Isadora sentiu o peito se aquecer. Era como se, naquele momento, só existissem ela e a mãe no mundo.
Mas então… algo mudou.
Pouco antes da metade da peça, Clara vacilou. Sua mão esquerda hesitou. O acorde seguinte saiu dissonante, quase desafinado. Ela parou. Respirou fundo. Levou a mão ao peito, como quem sente algo rasgando por dentro. Os olhos se apertaram com uma dor que parecia indescritível.
O público achou que fosse parte da interpretação. Alguns riram, surpresos, mas Isadora soube.
Clara tentou continuar.
Ainda tocou mais três acordes com a mão direita, teimando em seguir adiante.
O som ficou trêmulo. As notas, frágeis, pareciam implorar por ajuda.
E então, com um soluço preso na garganta, ela tombou sobre as teclas.
O corpo caiu como em câmera lenta.
O último som foi um acorde grave, acidental, arranhado e triste — como um lamento final.
Um grito veio da plateia. Gente correndo.
Mas Isadora não conseguia se mover.
Os olhos dela estavam fixos na mãe caída — metade sobre o piano, metade sobre o chão. O vestido azul-escuro agora se confundia com a escuridão do palco.
A luz, suave e dourada, continuava acesa.
Mas ali, naquele instante, a música parou.
E com ela, tudo dentro de Isadora também.
O som da sirene ecoou no teatro minutos depois, mas para Isadora, tudo já havia se calado por dentro. Ela não chorou naquele instante. Ficou imóvel, como uma pintura. Os olhos arregalados, as mãos presas no colo. O pai, Rafael, saiu correndo atrás dos paramédicos.Ela não se lembra de tê-lo seguido, nem de quem a conduziu até fora dali. Só se lembra do som — ou da falta dele.
A ausência da música parecia mais dolorosa do que o próprio grito.
Naquela mesma noite, ao chegar em casa, foi direto para o quarto.
Lá estava o piano.

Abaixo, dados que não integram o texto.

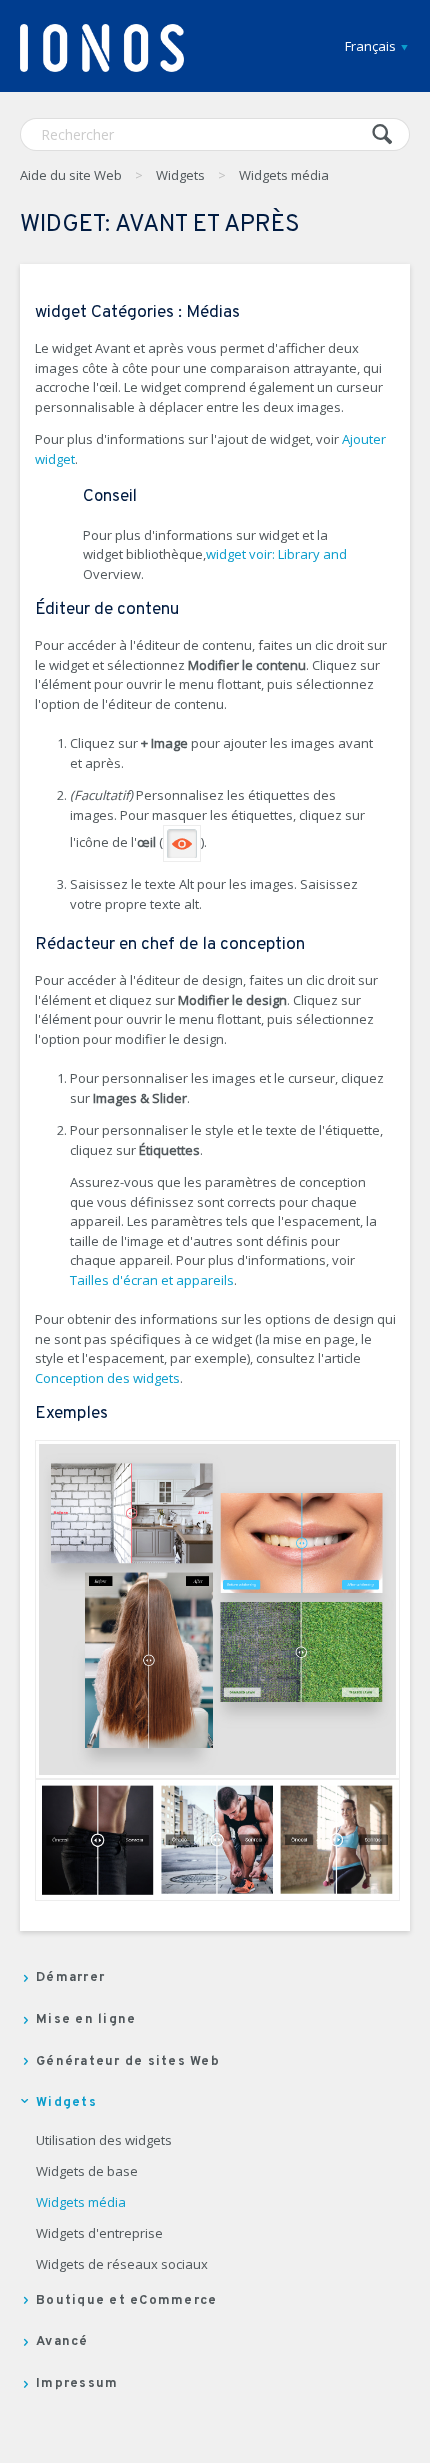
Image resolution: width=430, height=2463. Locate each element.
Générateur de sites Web (128, 2062)
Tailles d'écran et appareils (152, 1280)
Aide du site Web (71, 175)
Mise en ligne (86, 2020)
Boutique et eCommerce (126, 2301)
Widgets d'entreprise (99, 2234)
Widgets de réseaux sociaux (122, 2265)
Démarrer (70, 1978)
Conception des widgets (107, 1378)
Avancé (62, 2342)
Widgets (180, 175)
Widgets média (284, 175)
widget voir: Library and (276, 554)
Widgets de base (87, 2172)
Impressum (77, 2384)
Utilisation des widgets (104, 2141)
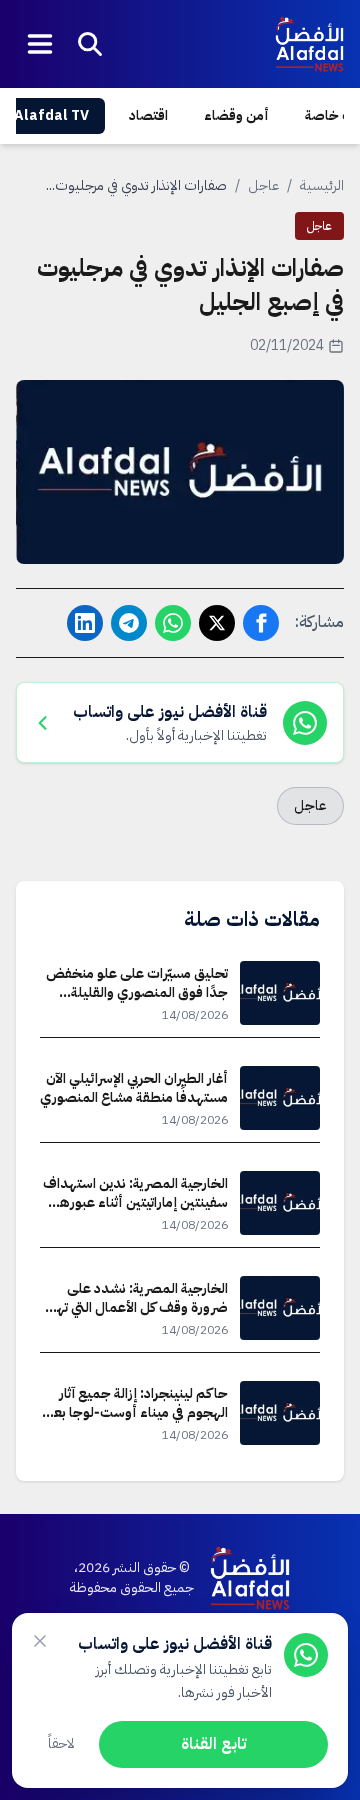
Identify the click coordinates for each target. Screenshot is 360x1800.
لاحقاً (61, 1743)
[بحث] (90, 44)
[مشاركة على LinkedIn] (85, 623)
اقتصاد (148, 115)
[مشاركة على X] (217, 623)
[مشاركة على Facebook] (261, 623)
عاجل (263, 185)
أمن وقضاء (236, 115)
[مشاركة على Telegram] (129, 623)
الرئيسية (322, 185)
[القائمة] (40, 44)
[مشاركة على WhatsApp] (173, 623)
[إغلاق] (40, 1641)
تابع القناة (213, 1744)
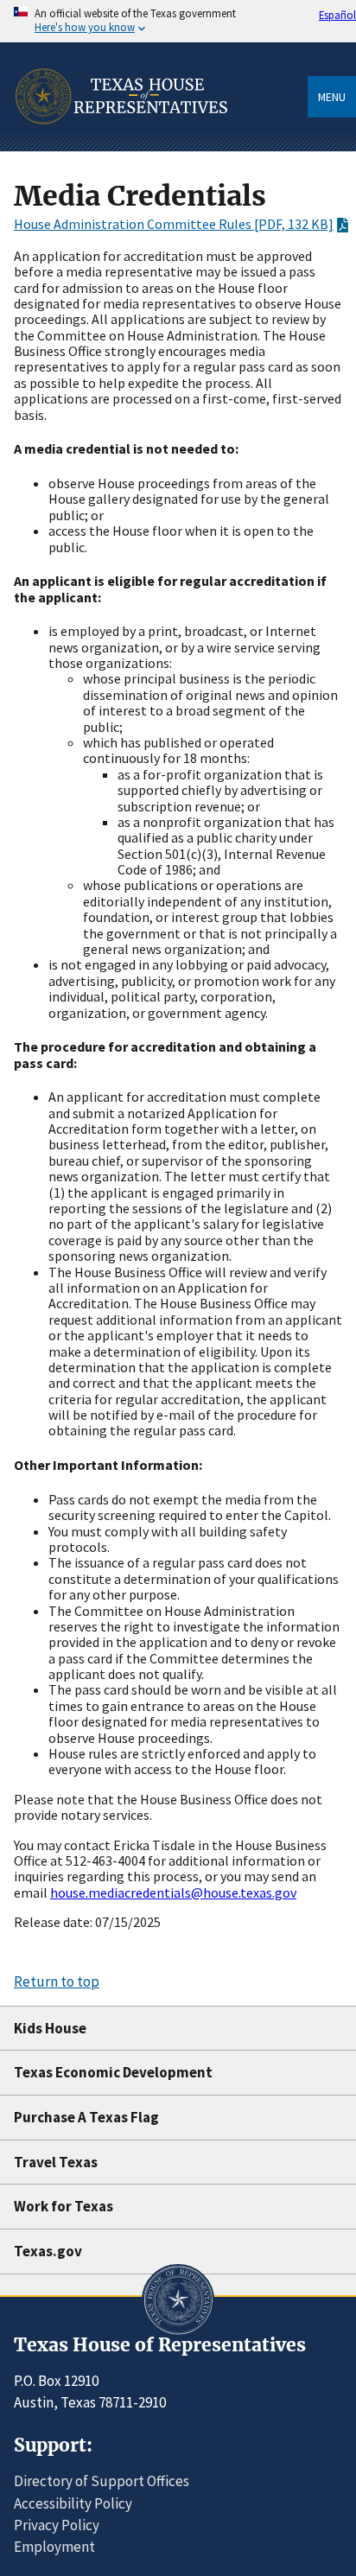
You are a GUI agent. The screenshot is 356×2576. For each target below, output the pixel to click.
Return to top (56, 1981)
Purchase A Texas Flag (86, 2117)
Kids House (50, 2028)
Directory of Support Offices (101, 2480)
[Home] (120, 145)
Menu (332, 97)
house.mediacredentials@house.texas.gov (173, 1892)
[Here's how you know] (178, 21)
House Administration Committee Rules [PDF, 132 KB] (174, 223)
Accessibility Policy (73, 2503)
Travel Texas (56, 2162)
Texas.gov (48, 2251)
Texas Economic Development (113, 2072)
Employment (54, 2546)
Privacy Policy (56, 2525)
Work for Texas (63, 2206)
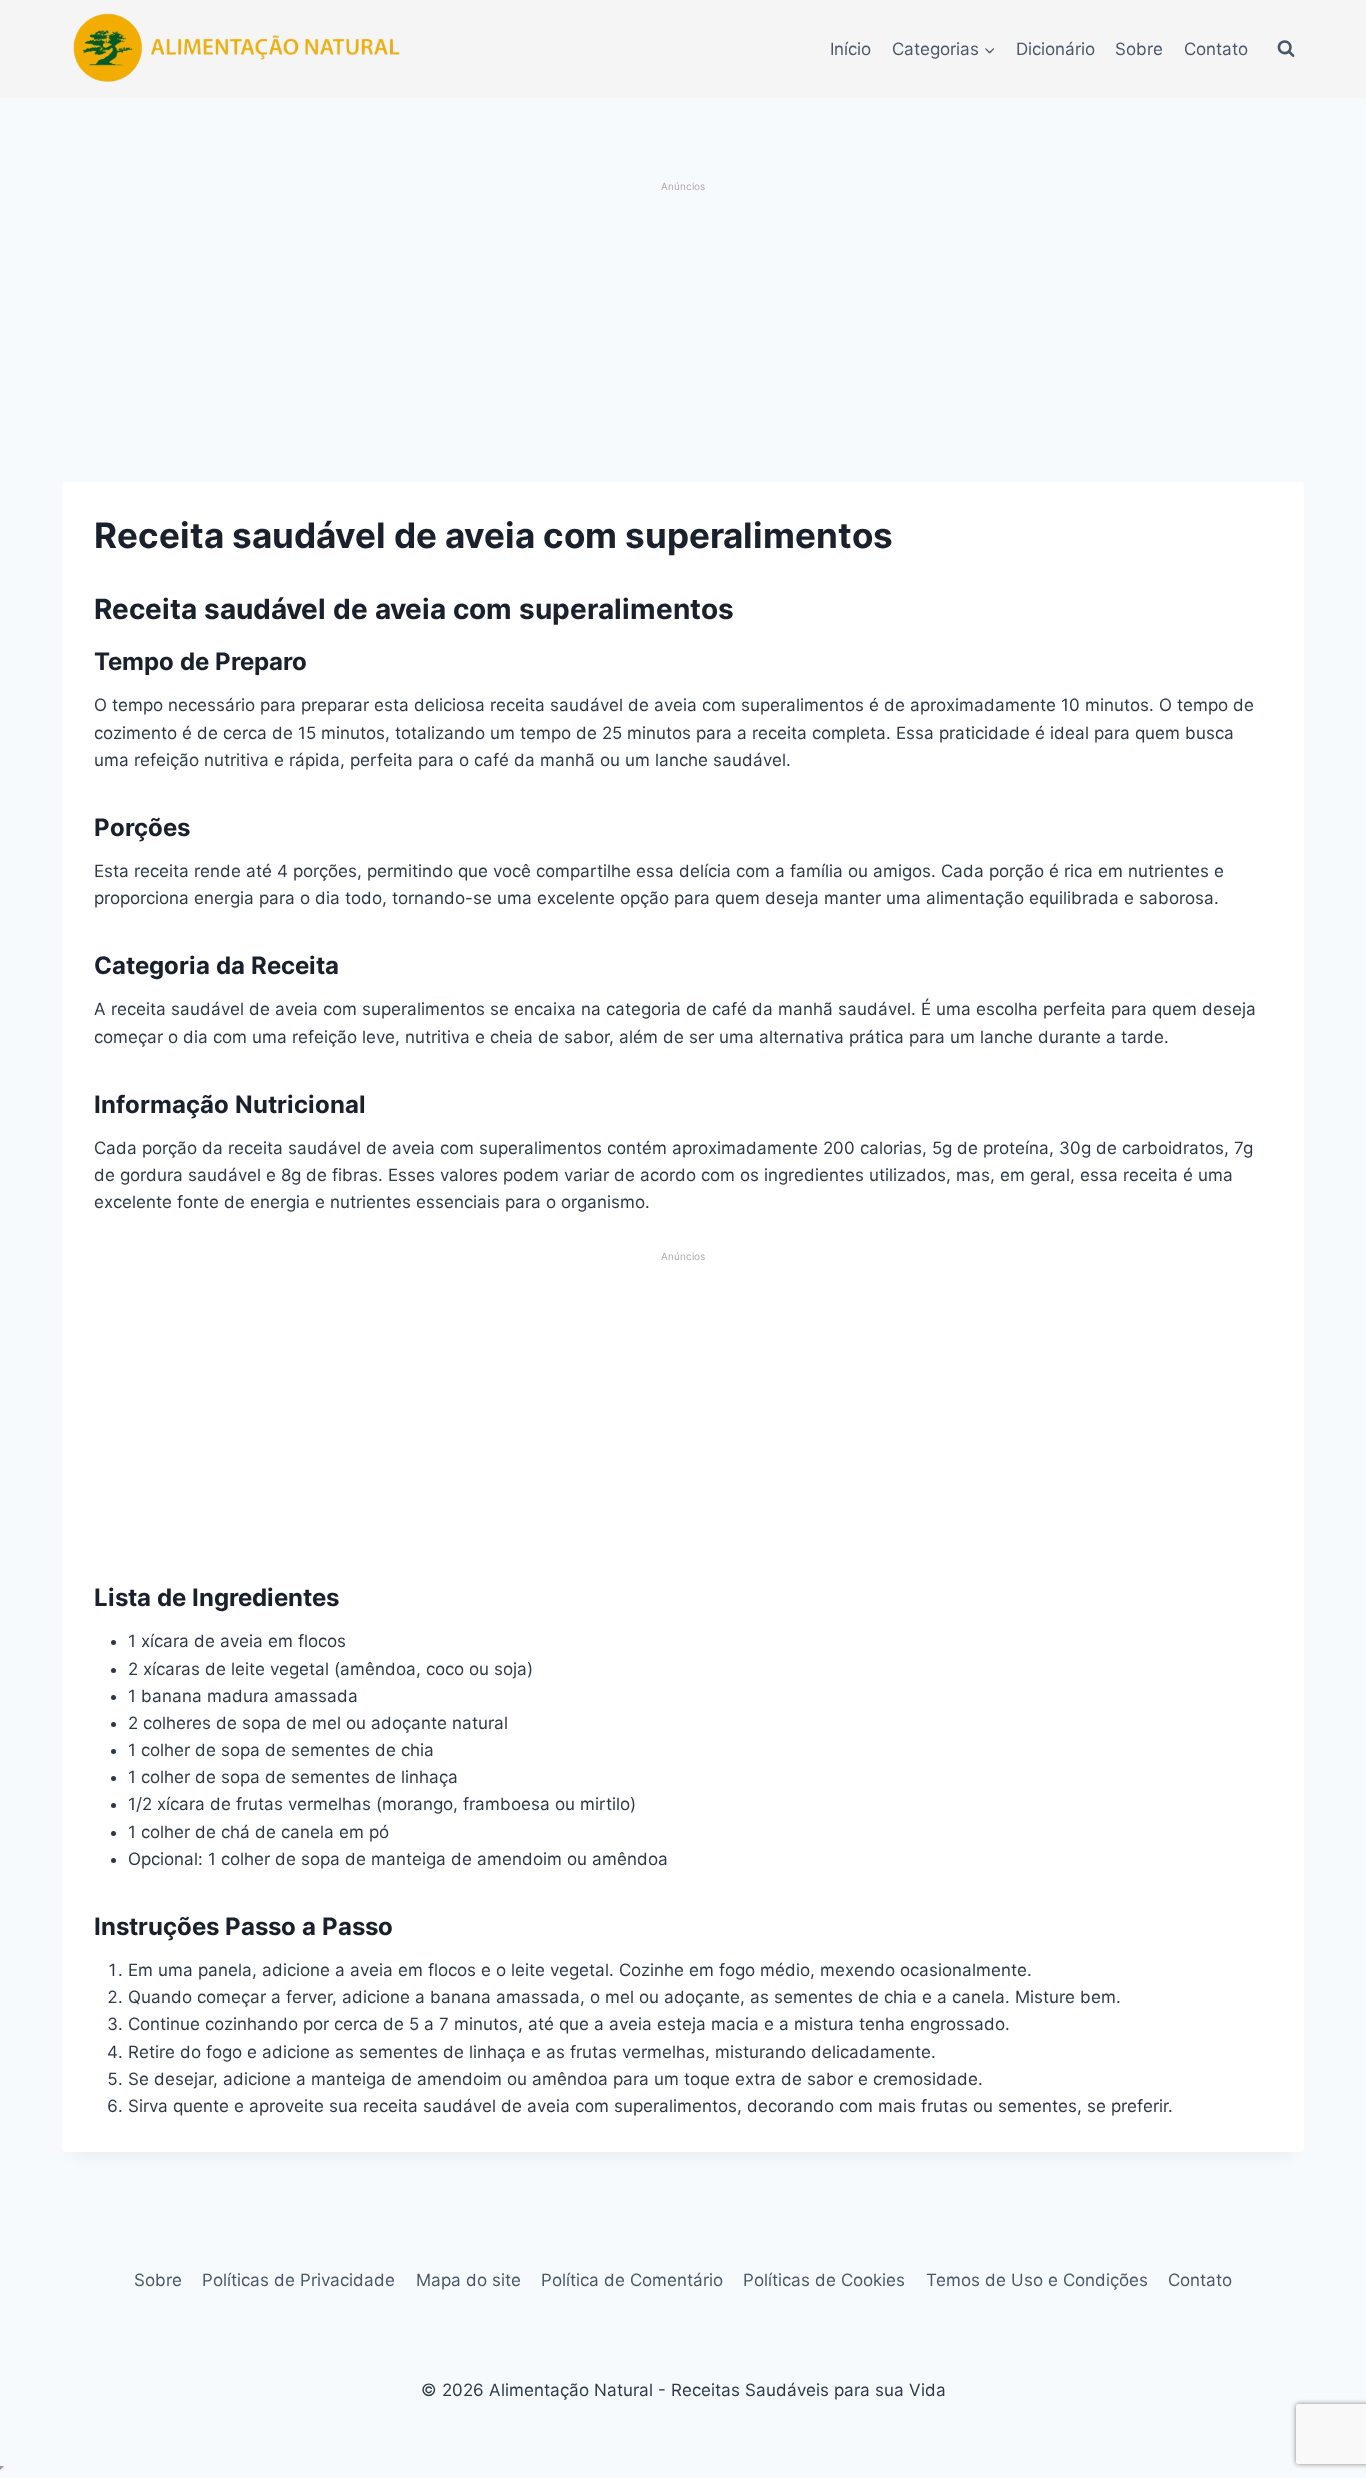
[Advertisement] (683, 334)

O mesmo da infância, onde Clara lhe ensinara a primeira canção.
Isadora fechou a tampa com força, desligou o rádio, jogou fora os CDs e o enterrou junto com o caderno de partituras, toda e qualquer possibilidade de ouvir de novo o que tanto amava.
No dia seguinte, ainda com os olhos secos e o corpo em modo automático, Isadora parou em frente ao pai com uma única frase:
— Eu preciso de um fone de ouvido e um celular.
Rafael hesitou.
— Mas você não quis um nunca, Isa..
Ela apenas apontou para o silêncio ao redor, depois para o peito.
— Agora eu quero.
Desde então, nunca mais tirou os fones.
Mesmo que não houvesse nada tocando.
Eles eram mais do que um escudo.
Eram a lembrança do que ela não queria mais ouvir.
Dois dias depois, no velório, Isadora ainda usava o mesmo vestido da apresentação.
Não por teimosia. Por esquecimento.
Ela observava o caixão fechado, cercado por flores que exalavam um perfume doce e insuportável.
Sentada num banco lateral da capela, com os fones encaixados firmemente, Isadora mantinha os olhos baixos.
Não chorava. Não falava. Apenas existia ali, como se seu corpo estivesse presente, mas sua alma ainda estivesse caída sobre o piano.
Pessoas vinham e diziam coisas que não faziam sentido:
"Ela era luz."
"Que Deus conforte vocês."
"A música dela viverá."
Mas Isadora não queria que a música vivesse.
Queria a mãe.
Queria a risada depois do jantar.
Queria a melodia que Clara cantava toda vez que penteava seu cabelo.
Queria as mãos da mãe apertando as suas no frio da noite.
E foi então que começaram os sussurros.
— Olha isso de fone, no velório da própria mãe.
— Nem uma lágrima.
— Parece uma pedra. Isso é falta de sentimento.
Eram tias, primas, vozes da família da mãe, gente que aparecia só em aniversários, e que agora se achava no direito de interpretar o luto dos outros.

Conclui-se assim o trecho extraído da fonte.